• _Problem details_: Please render the data from the line with "Open the Пароль вкл/выкл dropdown set to Выкл" to the line with "(x=324, y=320)", both included, as a numbered list with blank lines left out.

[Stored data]
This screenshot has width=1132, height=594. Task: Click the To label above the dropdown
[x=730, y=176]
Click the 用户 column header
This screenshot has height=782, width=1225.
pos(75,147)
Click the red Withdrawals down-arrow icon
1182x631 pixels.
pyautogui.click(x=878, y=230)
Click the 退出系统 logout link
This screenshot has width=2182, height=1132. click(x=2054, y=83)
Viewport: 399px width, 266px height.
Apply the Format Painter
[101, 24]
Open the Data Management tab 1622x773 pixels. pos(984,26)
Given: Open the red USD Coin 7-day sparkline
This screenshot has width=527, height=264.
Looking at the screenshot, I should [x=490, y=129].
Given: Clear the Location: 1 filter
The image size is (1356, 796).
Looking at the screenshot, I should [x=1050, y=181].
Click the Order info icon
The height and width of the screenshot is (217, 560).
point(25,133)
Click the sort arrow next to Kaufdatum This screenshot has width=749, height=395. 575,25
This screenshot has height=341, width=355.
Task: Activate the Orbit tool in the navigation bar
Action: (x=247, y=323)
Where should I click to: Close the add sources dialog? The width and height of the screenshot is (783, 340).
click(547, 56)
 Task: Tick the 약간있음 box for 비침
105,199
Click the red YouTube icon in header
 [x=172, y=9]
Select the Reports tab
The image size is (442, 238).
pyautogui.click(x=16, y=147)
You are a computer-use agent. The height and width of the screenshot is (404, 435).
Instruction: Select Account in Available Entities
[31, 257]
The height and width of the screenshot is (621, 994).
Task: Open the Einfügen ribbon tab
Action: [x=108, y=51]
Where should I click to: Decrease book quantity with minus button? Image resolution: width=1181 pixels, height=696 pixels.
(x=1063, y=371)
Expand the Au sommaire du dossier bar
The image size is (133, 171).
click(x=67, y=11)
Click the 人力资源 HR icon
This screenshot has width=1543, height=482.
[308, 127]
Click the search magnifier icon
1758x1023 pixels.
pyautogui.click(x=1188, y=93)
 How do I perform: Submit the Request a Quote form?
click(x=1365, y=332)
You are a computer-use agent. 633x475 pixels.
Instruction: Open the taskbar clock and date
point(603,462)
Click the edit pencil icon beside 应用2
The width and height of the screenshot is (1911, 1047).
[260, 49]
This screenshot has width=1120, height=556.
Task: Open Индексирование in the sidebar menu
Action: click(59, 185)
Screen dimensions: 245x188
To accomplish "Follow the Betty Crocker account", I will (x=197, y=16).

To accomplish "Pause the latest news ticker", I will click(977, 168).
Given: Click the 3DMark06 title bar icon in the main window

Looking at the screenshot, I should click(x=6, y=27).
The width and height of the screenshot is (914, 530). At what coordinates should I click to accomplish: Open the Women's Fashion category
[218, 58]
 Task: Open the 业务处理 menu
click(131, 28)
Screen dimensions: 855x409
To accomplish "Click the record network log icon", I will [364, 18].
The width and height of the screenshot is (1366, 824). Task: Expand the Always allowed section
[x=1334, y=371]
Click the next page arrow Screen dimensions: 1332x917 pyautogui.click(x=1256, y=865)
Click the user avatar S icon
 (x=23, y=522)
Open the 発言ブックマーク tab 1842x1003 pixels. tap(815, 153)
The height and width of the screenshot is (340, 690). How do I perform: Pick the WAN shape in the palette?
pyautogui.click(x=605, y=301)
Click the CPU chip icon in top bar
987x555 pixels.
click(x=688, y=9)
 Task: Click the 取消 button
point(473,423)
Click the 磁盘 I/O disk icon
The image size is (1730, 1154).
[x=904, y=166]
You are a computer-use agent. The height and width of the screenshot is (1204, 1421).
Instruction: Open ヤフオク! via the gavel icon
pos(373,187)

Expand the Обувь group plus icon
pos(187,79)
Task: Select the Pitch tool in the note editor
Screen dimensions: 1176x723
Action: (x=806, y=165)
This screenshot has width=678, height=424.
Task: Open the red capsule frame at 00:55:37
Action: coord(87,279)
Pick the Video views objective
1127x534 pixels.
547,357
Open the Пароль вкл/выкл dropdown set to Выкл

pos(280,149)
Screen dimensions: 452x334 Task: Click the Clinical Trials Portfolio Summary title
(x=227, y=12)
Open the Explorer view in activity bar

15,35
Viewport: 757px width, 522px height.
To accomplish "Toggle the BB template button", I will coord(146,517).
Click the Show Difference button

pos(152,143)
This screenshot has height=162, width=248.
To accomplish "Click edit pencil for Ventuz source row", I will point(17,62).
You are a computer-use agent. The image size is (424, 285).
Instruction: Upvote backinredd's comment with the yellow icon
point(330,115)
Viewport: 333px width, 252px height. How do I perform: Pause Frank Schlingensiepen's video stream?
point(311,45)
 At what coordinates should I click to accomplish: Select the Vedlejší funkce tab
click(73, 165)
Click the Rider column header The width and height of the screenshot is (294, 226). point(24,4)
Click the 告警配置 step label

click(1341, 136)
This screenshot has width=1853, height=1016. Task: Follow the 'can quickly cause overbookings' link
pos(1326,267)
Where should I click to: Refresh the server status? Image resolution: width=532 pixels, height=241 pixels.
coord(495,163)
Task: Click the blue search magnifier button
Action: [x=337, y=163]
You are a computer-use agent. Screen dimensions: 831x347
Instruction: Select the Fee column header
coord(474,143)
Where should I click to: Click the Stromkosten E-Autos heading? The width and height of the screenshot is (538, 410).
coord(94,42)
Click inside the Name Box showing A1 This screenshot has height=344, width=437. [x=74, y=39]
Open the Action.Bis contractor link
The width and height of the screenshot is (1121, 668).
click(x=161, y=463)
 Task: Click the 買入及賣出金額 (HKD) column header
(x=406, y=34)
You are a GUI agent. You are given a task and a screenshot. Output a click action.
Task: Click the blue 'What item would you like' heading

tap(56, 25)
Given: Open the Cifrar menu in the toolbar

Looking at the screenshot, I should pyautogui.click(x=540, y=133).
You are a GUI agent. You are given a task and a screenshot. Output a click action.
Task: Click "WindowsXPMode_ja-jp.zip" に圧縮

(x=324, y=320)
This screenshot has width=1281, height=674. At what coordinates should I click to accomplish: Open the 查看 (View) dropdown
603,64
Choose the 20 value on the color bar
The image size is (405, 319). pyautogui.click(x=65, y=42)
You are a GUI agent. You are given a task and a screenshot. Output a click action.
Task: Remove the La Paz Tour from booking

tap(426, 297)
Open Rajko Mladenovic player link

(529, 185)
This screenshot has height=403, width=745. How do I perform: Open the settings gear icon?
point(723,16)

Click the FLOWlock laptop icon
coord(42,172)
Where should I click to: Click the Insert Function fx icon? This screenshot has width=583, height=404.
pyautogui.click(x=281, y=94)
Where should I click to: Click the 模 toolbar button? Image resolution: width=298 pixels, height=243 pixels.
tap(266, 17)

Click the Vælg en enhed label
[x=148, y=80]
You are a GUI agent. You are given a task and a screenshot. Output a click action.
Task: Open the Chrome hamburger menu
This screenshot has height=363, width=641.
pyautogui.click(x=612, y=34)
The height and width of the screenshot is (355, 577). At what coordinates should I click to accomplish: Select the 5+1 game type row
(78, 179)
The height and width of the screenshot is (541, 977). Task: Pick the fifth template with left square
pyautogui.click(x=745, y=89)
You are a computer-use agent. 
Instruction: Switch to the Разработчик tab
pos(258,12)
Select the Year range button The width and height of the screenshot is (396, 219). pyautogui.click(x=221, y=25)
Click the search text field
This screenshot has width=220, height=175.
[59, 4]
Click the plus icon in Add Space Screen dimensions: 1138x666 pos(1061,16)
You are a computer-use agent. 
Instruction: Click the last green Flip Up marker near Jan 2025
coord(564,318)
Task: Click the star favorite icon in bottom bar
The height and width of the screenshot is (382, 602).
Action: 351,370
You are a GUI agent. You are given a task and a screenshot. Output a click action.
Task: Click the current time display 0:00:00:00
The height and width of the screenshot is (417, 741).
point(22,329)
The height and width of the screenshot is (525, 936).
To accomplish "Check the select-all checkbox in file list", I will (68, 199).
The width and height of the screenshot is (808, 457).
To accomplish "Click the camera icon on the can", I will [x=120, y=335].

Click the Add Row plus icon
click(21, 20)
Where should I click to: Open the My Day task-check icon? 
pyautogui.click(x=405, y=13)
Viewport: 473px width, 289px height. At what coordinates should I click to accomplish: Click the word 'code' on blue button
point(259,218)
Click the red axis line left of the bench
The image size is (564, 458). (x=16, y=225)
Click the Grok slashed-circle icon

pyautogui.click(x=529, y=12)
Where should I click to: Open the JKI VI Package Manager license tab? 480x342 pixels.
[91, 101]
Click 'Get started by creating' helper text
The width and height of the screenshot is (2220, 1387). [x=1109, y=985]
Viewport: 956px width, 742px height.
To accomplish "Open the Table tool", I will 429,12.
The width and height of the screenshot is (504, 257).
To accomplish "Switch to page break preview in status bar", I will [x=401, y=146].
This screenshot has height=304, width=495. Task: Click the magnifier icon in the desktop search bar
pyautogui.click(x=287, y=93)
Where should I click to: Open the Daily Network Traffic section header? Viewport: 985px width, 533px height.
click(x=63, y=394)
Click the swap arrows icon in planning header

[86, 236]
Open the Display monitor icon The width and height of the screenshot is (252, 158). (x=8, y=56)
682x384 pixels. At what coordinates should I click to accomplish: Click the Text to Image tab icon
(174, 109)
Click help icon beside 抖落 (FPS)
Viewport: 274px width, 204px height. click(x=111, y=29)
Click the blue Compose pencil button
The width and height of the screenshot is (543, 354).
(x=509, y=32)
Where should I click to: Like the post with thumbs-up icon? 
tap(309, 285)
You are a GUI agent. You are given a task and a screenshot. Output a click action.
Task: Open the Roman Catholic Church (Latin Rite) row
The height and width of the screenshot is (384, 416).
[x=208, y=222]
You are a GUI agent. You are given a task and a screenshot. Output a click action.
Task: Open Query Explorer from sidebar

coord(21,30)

• _Exercise response_:
1. Open the Пароль вкл/выкл dropdown set to Выкл
2. pos(280,149)
3. Screen dimensions: 452x334 Task: Click the Clinical Trials Portfolio Summary title
4. (x=227, y=12)
5. Open the Explorer view in activity bar
6. 15,35
7. Viewport: 757px width, 522px height.
8. To accomplish "Toggle the BB template button", I will coord(146,517).
9. Click the Show Difference button
10. pos(152,143)
11. This screenshot has height=162, width=248.
12. To accomplish "Click edit pencil for Ventuz source row", I will point(17,62).
13. You are a computer-use agent. The image size is (424, 285).
14. Instruction: Upvote backinredd's comment with the yellow icon
15. point(330,115)
16. Viewport: 333px width, 252px height. How do I perform: Pause Frank Schlingensiepen's video stream?
17. point(311,45)
18.  At what coordinates should I click to accomplish: Select the Vedlejší funkce tab
19. click(73, 165)
20. Click the Rider column header The width and height of the screenshot is (294, 226). point(24,4)
21. Click the 告警配置 step label
22. click(1341, 136)
23. This screenshot has width=1853, height=1016. Task: Follow the 'can quickly cause overbookings' link
24. pos(1326,267)
25. Where should I click to: Refresh the server status? Image resolution: width=532 pixels, height=241 pixels.
26. coord(495,163)
27. Task: Click the blue search magnifier button
28. Action: [x=337, y=163]
29. You are a computer-use agent. Screen dimensions: 831x347
30. Instruction: Select the Fee column header
31. coord(474,143)
32. Where should I click to: Click the Stromkosten E-Autos heading? The width and height of the screenshot is (538, 410).
33. coord(94,42)
34. Click inside the Name Box showing A1 This screenshot has height=344, width=437. [x=74, y=39]
35. Open the Action.Bis contractor link
36. The width and height of the screenshot is (1121, 668).
37. click(x=161, y=463)
38.  Task: Click the 買入及賣出金額 (HKD) column header
39. (x=406, y=34)
40. You are a GUI agent. You are given a task and a screenshot. Output a click action.
41. Task: Click the blue 'What item would you like' heading
42. tap(56, 25)
43. Given: Open the Cifrar menu in the toolbar
44. Looking at the screenshot, I should pyautogui.click(x=540, y=133).
45. You are a GUI agent. You are given a task and a screenshot. Output a click action.
46. Task: Click "WindowsXPMode_ja-jp.zip" に圧縮
47. (x=324, y=320)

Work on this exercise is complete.